北ミサイル発射 「これまでにない深刻かつ重大な脅威」 安倍晋三首相 日米電話首脳会談開催 国連安保理に緊急会合を要請

 菅義偉官房長官は29日午前、緊急記者会見し、北朝鮮が同日午前5時58分ごろ、北朝鮮西岸から弾道ミサイル1発を北東方向に向けて発射し、北海道・襟裳岬上空を通過した後、6時12分ごろ、襟裳岬東方約1180キロメートルの太平洋上に落下したと推定されると発表した。落下地点は日本の排他的経済水域(EEZ)の外側で、日本の領域内での落下物や付近を航行する航空機や船舶などへの被害は確認されていない。政府はミサイルの破壊措置は実施しなかった。
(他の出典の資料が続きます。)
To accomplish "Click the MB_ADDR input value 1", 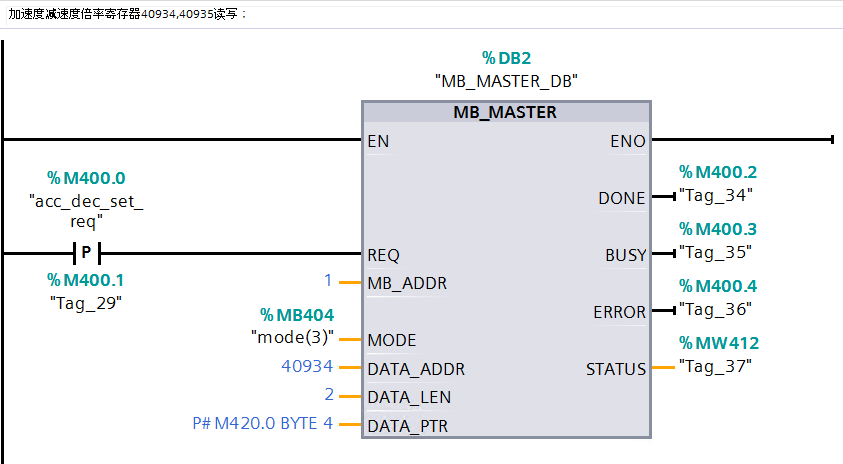I will (x=327, y=283).

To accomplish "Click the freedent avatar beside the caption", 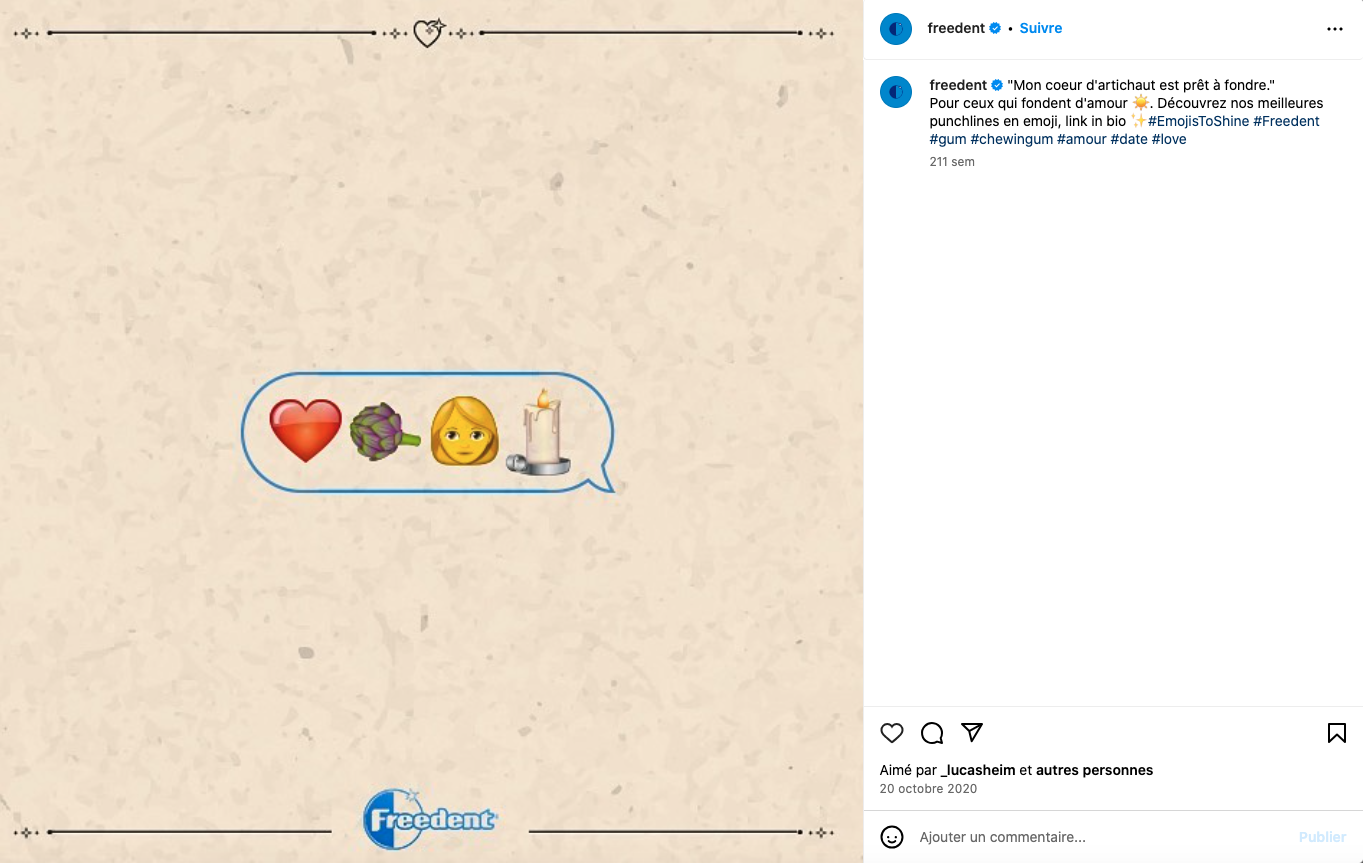I will coord(896,92).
 飛行距離は2700キロ、最高高度は約550キロと推定され、日本海上空で3つに分離した可能性があるという。

 小野寺五典防衛相は防衛省で記者団に対し、今回のミサイルの飛行時間が約14分間だったと明らかにした上で、5月14日に発射された中距離弾道ミサイル「火星12」の可能性があるとの見方を示した。

 菅氏は緊急記者会見で「繰り返される北朝鮮の度を超した挑発行動を断じて容認できない」と北朝鮮を強く批判。外交ルートを通じて厳重に抗議し、もっとも強い表現で非難したことを明らかにした。